第十六話 瑛斗の過去Ⅱ
俺はいつも、車椅子の明凛のために明凛の学校に寄って一緒に帰ることにしていた。俺達の学校は割と近く、特に苦に感じることは何もなかった。
だから俺は今、明凛の学校にいた。
帰宅を始めた生徒たちははじめ、違う制服を着ていた俺を不審な目で見ていたが今はもう慣れたのか気にする様子もない。今でも時折刺さる女子達の視線を除けば、だが。
そんな放課後の様子を見ながら、1つ思うことがあった。
今日、いつもより明凛が出てくるのが遅いな。
そう思いながらかれこれ三十分経っていた。
急かすのは好きではないのだが何か不安だし、待っているのだから明凛の友達に状況確認するくらいはいいだろう。そう思っていつも明凛と話している友達を2人ほど見かけたので声をかけた。
「ねえ、君たち、今日明凛いつもより遅いんだけど何か知らないかな?」
その女の子たちは瑛斗に話しかけられた直後は嬉しそうな反応を示したが、質問の内容がおかしかったのか、不思議そうに言った。
「? 明凛ならとっくに帰りましたけど?」
「え……? じゃあどっか寄ってくとか、なんか言ってなかった?」
車椅子でどこに行けるわけでもないのだが。
この周辺で明凛が行きそうな所なんて分からない。そもそも明凛がどこかへ行くなんて想像もできない。いつも家にいるからだ。
でも、そうだよな。車椅子だからいって、外に出ないわけじゃない。もっと明凛のこと見とくべきだったかな……

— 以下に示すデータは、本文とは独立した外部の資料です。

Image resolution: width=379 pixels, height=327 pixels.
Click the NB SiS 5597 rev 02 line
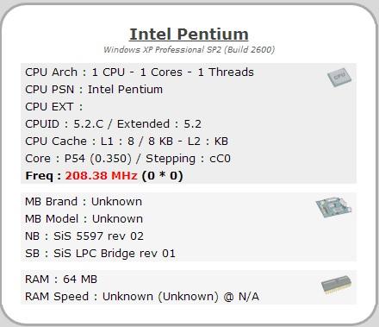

その2人は困っている瑛斗を見て、こそこそと話し合った後、
「私達が言ったってこと、秘密ですからね」
と言い、話し始めた。
「実は明凛、クラスの中でも質の悪い奴らからいじめにあってて。私たちはしてないですよ?
でも、どんなにやられても、明凛いつも笑顔だから、そいつらも腹立ったみたいで。今日そいつらが殺気立ってたからもしかして……」
「……ッ! 分かった、ありがとう!」
衝撃の事実を耳にして、瑛斗は腹を立てると同時に焦りを感じていた。
もしそうだとしたら一体どこへ行ったんだろうか。
全速力で下校している生徒たちの間を駆け抜けていった。
気が付けば日が落ちかけていた。散々いろんな場所を駆け回った後たどり着いたのは雑草生い茂る川原だった。
「明凛、どこだ明凛!」
叫び続けたせいか声が掠れ気味なのが自分でも分かる。
「おーい、あか……ッ!」
俺は明凛を呼ぶ声を止めた。橋の下の見えにくい場所に、6、7人の学生が輪を作り、その中心にいる1人と言い争っているのが小さく見えたからだ。しかしそこにいるのはまさに明凛ではないか。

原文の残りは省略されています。